** Text shown **

From: Christopher Potts
Date: July 16, 2011 09:54:05 MDT
To: Class list
Subject: Computational Pragmatics: continuing the review data explorations

Computational Pragmaticists!

I enjoyed class quite a lot yesterday, but it felt a bit chaotic near the end, with the projector going out just before I was going to explain what all the lines meant ...

The bright side is that it gave you all a chance to explore the data, which is essential to understanding large data sets like this.

If you want to continue the exploration, here's what I recommend:

1. If you haven't already, download these files and place them in the same directory:

http://compprag.christopherpotts.net/code-data/review_functions.R
http://compprag.christopherpotts.net/code-data/imdb-words.csv.zip

Unzip the second. (Probably this just means double-clicking the file.)

2. Start R and navigate to the directory containing the above files. This can be done from the pull-down menus (Apple-D on the Mac), and purists can use setwd(dirname), where dirname is the full path of the directory you want.

3. Install plyr if you haven't already. (I recommending using Packages & Data > Package Installer.)

** Information supplied **
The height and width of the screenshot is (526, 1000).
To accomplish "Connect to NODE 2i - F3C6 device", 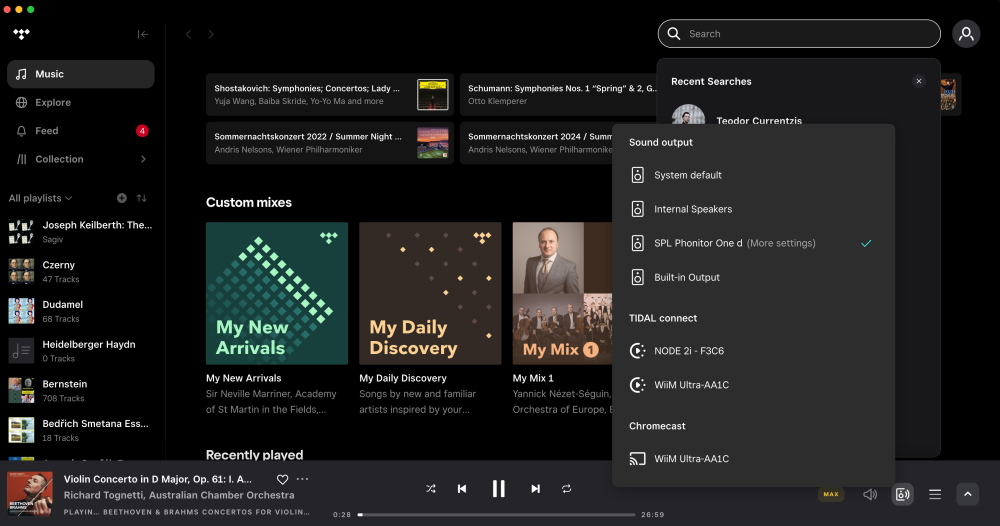I will (x=688, y=350).
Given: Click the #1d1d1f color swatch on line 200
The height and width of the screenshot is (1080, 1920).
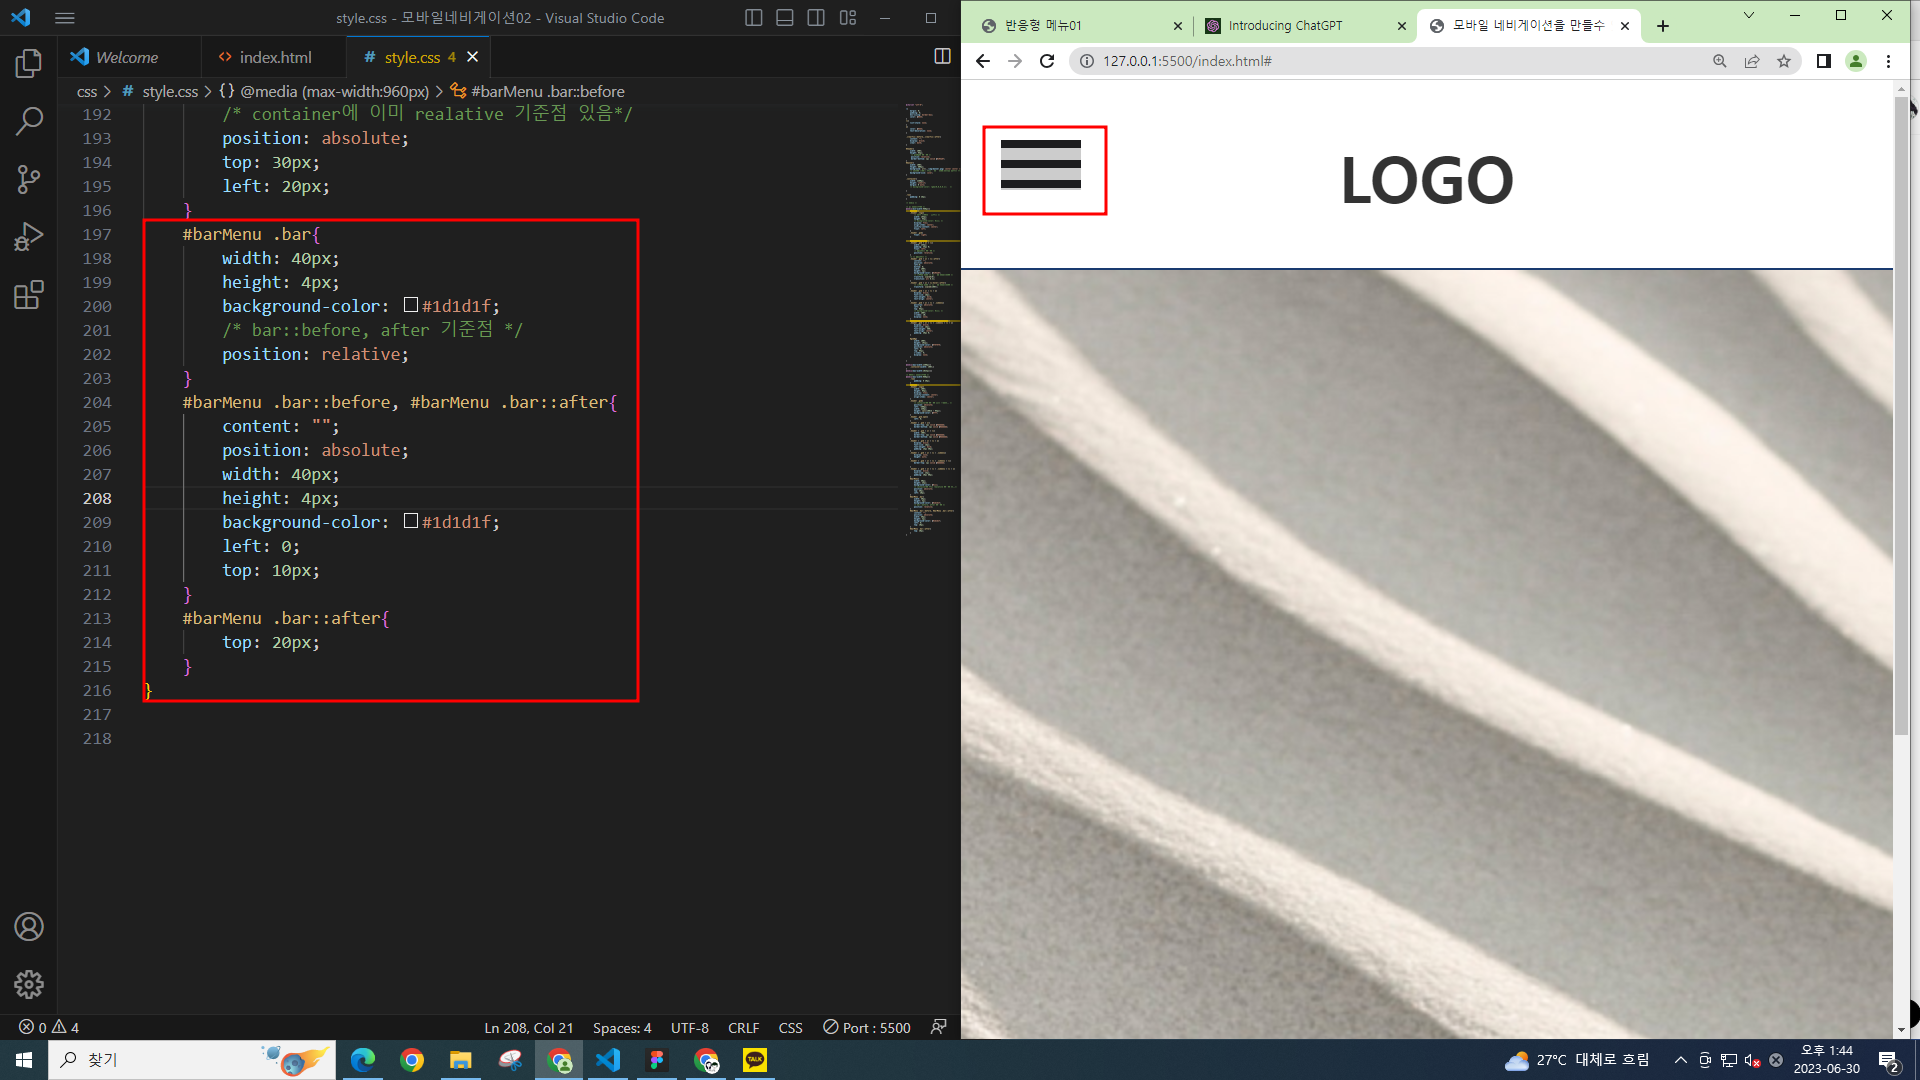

** Exercise requirements **
1) Name each header field that appears at the top of the class email on Computational Pragmatics.
2) In the class email on Computational Pragmatics, reproduce the passage from "From: Christopher Potts" to "sets like this." word for word.
3) Carry on writing the class email on Computational Pragmatics from the point where it ends.

** Task responses **
1) From, Date, To, Subject

2)
From: Christopher Potts
Date: July 16, 2011 09:54:05 MDT
To: Class list
Subject: Computational Pragmatics: continuing the review data explorations

Computational Pragmaticists!

I enjoyed class quite a lot yesterday, but it felt a bit chaotic near the end, with the projector going out just before I was going to explain what all the lines meant ...

The bright side is that it gave you all a chance to explore the data, which is essential to understanding large data sets like this.

3)
4. Enter these commands:

source('review_functions.R')
imdb = read.csv('imdb-words.csv')

5. Now you can explore via visualization with commands like this:

WordDisplay(imdb, 'memorable', 'a')

The main page I was going through today gives all the details on what this function is displaying.  A breakdown:

* Black line with dots: the empirical distribution Pr(rating|word), as described and derived here:

http://compprag.christopherpotts.net/reviews.html#pr

* Red vertical line: expected ratings, a weighted average of the ratings based on the probability distribution:

http://compprag.christopherpotts.net/reviews.html#er

* Blue line: the fitted values of a logistic regression model, as described here:

http://compprag.christopherpotts.net/reviews.html#logit

That's it! 

The connection with the IQAP data is described here:

http://compprag.christopherpotts.net/iqap-experiments.html#oneword_review

We won't have time to go through the experiments described at that page, because I want to move on to the Switchboard Dialog Act corpus. Suffice it to say that I think I've set up two useful comparison points if you decide to do your own experiments --- one deterministic approach that depends on the linguist to synthesize and weight the data, and a probabilistic (MaxEnt) model that purports to handle that weighting for us via training.

Finally, the raw data for building lexical scales are in this CSV file, which can be read into R and studying by itself --- such a quantitative look could be useful after you've worked with WordDisplay for a little while.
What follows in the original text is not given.